Detractors fear these programs may spur grade inflation both in high school and in college. As Jacqueline King of the American Council on Education put it: “Is every kid going to go crying to his professor, saying, ‘You have to give me a B or I’ll lose my scholarship’? “

Some critics also worry that the grants will go mainly to affluent kids from well-educated families, while poorer students--who may face more barriers to maintaining strong grades--lose out. “Giving scarce financial aid resources to people who do not need them is wasteful, unnecessary, unproductive and comes at the price of . . . aid for others who could not afford to attend college without [it],” Thomas Mortenson, an independent educational policy analyst, wrote in a newsletter on the topic.

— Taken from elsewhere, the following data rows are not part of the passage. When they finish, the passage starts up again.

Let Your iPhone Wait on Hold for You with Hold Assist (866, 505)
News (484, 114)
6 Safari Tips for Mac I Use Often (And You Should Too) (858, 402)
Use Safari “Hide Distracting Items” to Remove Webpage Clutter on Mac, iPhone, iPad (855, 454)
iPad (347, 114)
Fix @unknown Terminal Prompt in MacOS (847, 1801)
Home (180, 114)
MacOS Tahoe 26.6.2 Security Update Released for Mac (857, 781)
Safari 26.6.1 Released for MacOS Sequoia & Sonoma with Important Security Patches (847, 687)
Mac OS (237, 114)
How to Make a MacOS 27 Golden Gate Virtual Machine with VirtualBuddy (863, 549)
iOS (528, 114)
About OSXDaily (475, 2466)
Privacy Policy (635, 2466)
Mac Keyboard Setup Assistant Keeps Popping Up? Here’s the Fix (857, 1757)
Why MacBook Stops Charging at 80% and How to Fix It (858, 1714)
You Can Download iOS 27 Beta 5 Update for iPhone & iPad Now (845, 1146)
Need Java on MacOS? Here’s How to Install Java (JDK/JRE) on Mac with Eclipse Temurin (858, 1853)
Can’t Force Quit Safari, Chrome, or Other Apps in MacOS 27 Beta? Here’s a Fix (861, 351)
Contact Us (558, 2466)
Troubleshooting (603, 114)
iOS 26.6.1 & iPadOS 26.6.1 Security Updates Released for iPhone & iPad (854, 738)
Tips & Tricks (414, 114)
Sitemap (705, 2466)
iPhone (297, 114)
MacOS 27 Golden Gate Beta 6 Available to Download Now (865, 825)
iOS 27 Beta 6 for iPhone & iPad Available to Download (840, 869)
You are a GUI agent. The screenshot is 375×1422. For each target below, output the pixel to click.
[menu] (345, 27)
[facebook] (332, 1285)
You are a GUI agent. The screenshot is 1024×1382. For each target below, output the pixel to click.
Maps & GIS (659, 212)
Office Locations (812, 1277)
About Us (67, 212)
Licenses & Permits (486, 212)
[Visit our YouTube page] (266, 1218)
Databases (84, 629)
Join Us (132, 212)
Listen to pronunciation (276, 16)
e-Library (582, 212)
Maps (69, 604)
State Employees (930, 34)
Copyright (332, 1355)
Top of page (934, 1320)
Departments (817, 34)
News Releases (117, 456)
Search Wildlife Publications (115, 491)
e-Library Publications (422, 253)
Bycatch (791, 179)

To address that concern, Kentucky law requires 55% of the scholarship funds generated by the lottery to go to students who truly need financial aid. The rest will be awarded to those with good grades. All told, the state will spend $150 million a year by the time the program swings into full gear in 2005.

Back at Dunbar High, head guidance counselor Tava Clay is working hard to cure Eriscoe of his senioritis--even if only for the sake of the scholarship. He clutches his copy of “Night” and promises to try harder.

The motivation may be mercenary, but Clay is sure the discipline Eriscoe learns will pay off--not just for him, but for all Kentucky. And that’s exactly what KEES is about, she says: building better students to build a better state.

“Kentucky’s investment in these students will help our state,” she said. Then she sighed, the sigh of a parent who has paid far too many tuition bills. “I’m just sorry,” she said, “that all three of my children are already in college.”